About 80 per cent of hunts surveyed by the pro-hunting Countryside Alliance say at least as many foxes are being killed now as before the ban came into force. Although the Hunting Act 2004 banned traditional hunting with hounds, exemptions allow landowners to flush out a fox from cover to be shot, using no more than two dogs.
There are allegations of illegality and foul play by both camps. The RSPCA's successful prosecution last week of the Oxfordshire-based Heythrop Hunt, with which the Prime Minister has ridden, for hunting a wild fox illegally further inflamed antipathy. A group of MPs and peers including Lord Heseltine yesterday accused the animal rescuers of breaching charity regulations.
More than 400 people had been prosecuted under the Hunting Act by 2011 and almost 300 were found guilty. But both sides attempt to claim these statistics for their side of the argument. Hunt supporters say only eight convictions between 2005 and 2010 involved employees of registered hunts, while their opponents claim authorities in the countryside are not policing the ban stringently. Exemptions in the legislation allow huntsmen to lay down a man-laid scent for their hounds, which anti-hunters say makes it hard to show illegal activity; if a dog smells a fox and veers off the trail, it's hard to prove that hunt riders are following it with intent to kill.
The League Against Cruel Sports said it had received almost three times as many calls about "suspicious" illegal hunting activity to its Wildlife Crimewatch line this year as it did in 2010: almost 400 calls from more than 135 different organisations. More than 60 per cent of the reports related to crimes against foxes.
Joe Duckworth, the chief executive of the League, said: "There is a war in the countryside and we will get more calls than ever on Boxing Day this year." The organisation, which is investing an additional £1m in its operations team, has quadrupled the number of investigators working covertly in the field this season.
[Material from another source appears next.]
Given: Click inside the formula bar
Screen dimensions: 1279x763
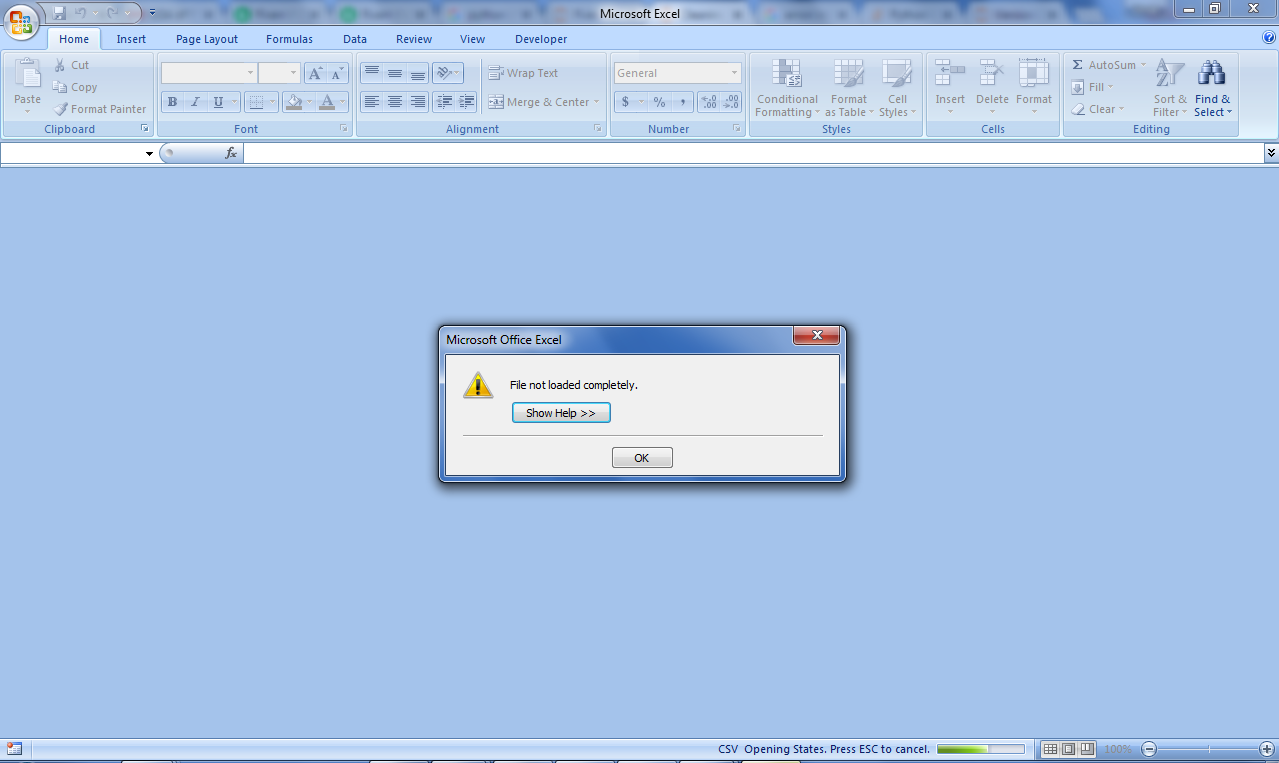Looking at the screenshot, I should (600, 152).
The League said their data suggests "a heavy leaning towards illegal fox hunting".
Lorraine Platt, the co-founder of Conservatives against Fox Hunting, said: "People are wilfully flouting the ban to prove it is unenforceable." She added that the issue "polarises people more than any other issue; feelings are running very high".
Charlie Warde-Aldam, a former hunt master with Badsworth and Bramham Moor for almost three decades, knows this first-hand. He says he was attacked in October, while he was hosting a hunt meet with his 12-year-old daughter, by people he described as anti-hunting protesters. Eight people arrested on suspicion of assault have been bailed until next month, according to South Yorkshire police. Mr Warde-Aldam said: "Hunt saboteurs have had a change in ethos – it's like they have sent round an internal memo, which reads: 'Up the Ante'."
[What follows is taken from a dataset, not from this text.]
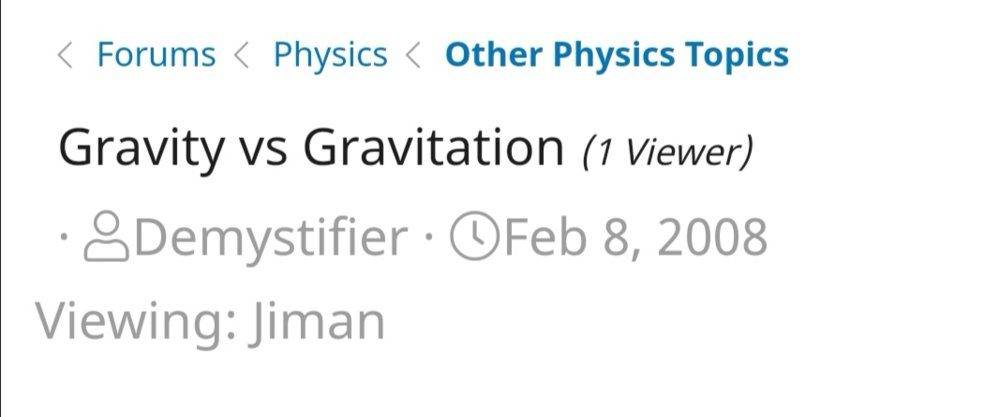The width and height of the screenshot is (1000, 417).
Task: Click the word Topics in the breadcrumb
Action: point(738,55)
The head of investigations at the League, Paul Tillsley, also believes tensions are "higher than they have been for a while. They were high when the Hunting Act came in and now, because people are starting to get prosecuted, they're back up; people feel under threat."
Mr Tillsley was hit with a whip by David Bevan, from the West Somerset Vale Foxhounds, who admitted common assault. Mr Tillsley said: "Hunts have become more confident they can get away with things. It's back to the old days for them, but I can't go into pubs without being at risk from being abused by hunt supporters."
The Countryside Alliance denied that illegal hunting was on the rise and stressed that it was still campaigning for the ban to be repealed. A spokesman said: "There are more than 300 registered hunts operating in the UK which carry out a combined total of around 20,000 days' hunting a year. Given the general level of confusion about hunting and the Hunting Act it is no surprise that the LACS receives a few hundred phone calls."